## [Input records]
******

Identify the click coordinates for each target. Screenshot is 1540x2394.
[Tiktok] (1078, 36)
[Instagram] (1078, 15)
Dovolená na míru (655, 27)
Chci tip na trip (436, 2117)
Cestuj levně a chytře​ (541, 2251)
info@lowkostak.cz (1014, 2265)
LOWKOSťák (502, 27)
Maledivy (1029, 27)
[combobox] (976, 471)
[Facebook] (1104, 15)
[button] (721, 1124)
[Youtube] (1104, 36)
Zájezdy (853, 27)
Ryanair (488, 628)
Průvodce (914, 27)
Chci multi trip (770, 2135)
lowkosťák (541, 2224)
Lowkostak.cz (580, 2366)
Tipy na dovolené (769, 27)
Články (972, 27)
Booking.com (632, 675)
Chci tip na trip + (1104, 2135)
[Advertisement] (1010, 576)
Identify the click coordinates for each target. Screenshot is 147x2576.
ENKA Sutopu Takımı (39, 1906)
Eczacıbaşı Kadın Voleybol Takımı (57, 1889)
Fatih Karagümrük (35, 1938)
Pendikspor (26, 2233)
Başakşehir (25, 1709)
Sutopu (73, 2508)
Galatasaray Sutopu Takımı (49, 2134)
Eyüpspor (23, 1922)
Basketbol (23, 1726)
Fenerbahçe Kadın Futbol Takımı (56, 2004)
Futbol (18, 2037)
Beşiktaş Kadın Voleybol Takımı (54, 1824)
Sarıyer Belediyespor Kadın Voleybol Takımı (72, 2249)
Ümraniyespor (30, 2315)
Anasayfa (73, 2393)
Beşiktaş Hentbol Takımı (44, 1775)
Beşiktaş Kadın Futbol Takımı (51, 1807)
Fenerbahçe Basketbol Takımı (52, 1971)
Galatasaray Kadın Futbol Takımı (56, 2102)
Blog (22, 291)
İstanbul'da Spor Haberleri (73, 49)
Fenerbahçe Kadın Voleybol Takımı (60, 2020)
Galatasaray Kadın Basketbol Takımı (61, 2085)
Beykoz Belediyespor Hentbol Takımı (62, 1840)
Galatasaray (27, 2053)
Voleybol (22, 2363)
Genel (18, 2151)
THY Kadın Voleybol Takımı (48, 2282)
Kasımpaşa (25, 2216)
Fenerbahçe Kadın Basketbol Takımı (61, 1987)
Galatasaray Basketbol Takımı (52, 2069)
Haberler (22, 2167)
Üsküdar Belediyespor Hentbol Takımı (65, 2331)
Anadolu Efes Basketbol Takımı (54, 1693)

******

Return the entries above exactly as they were written.

Identify the click coordinates for each target. Screenshot is 1540x2394.
[Tiktok] (1078, 36)
[Instagram] (1078, 15)
Dovolená na míru (655, 27)
Chci tip na trip (436, 2117)
Cestuj levně a chytře​ (541, 2251)
info@lowkostak.cz (1014, 2265)
LOWKOSťák (502, 27)
Maledivy (1029, 27)
[combobox] (976, 471)
[Facebook] (1104, 15)
[button] (721, 1124)
[Youtube] (1104, 36)
Zájezdy (853, 27)
Ryanair (488, 628)
Průvodce (914, 27)
Chci multi trip (770, 2135)
lowkosťák (541, 2224)
Lowkostak.cz (580, 2366)
Tipy na dovolené (769, 27)
Články (972, 27)
Booking.com (632, 675)
Chci tip na trip + (1104, 2135)
[Advertisement] (1010, 576)
Identify the click coordinates for each target. Screenshot is 147x2576.
ENKA Sutopu Takımı (39, 1906)
Eczacıbaşı Kadın Voleybol Takımı (57, 1889)
Fatih Karagümrük (35, 1938)
Pendikspor (26, 2233)
Başakşehir (25, 1709)
Sutopu (73, 2508)
Galatasaray Sutopu Takımı (49, 2134)
Eyüpspor (23, 1922)
Basketbol (23, 1726)
Fenerbahçe Kadın Futbol Takımı (56, 2004)
Futbol (18, 2037)
Beşiktaş Kadın Voleybol Takımı (54, 1824)
Sarıyer Belediyespor Kadın Voleybol Takımı (72, 2249)
Ümraniyespor (30, 2315)
Anasayfa (73, 2393)
Beşiktaş Hentbol Takımı (44, 1775)
Beşiktaş Kadın Futbol Takımı (51, 1807)
Fenerbahçe Basketbol Takımı (52, 1971)
Galatasaray Kadın Futbol Takımı (56, 2102)
Blog (22, 291)
İstanbul'da Spor Haberleri (73, 49)
Fenerbahçe Kadın Voleybol Takımı (60, 2020)
Galatasaray Kadın Basketbol Takımı (61, 2085)
Beykoz Belediyespor Hentbol Takımı (62, 1840)
Galatasaray (27, 2053)
Voleybol (22, 2363)
Genel (18, 2151)
THY Kadın Voleybol Takımı (48, 2282)
Kasımpaşa (25, 2216)
Fenerbahçe Kadın Basketbol Takımı (61, 1987)
Galatasaray Basketbol Takımı (52, 2069)
Haberler (22, 2167)
Üsküdar Belediyespor Hentbol Takımı (65, 2331)
Anadolu Efes Basketbol Takımı (54, 1693)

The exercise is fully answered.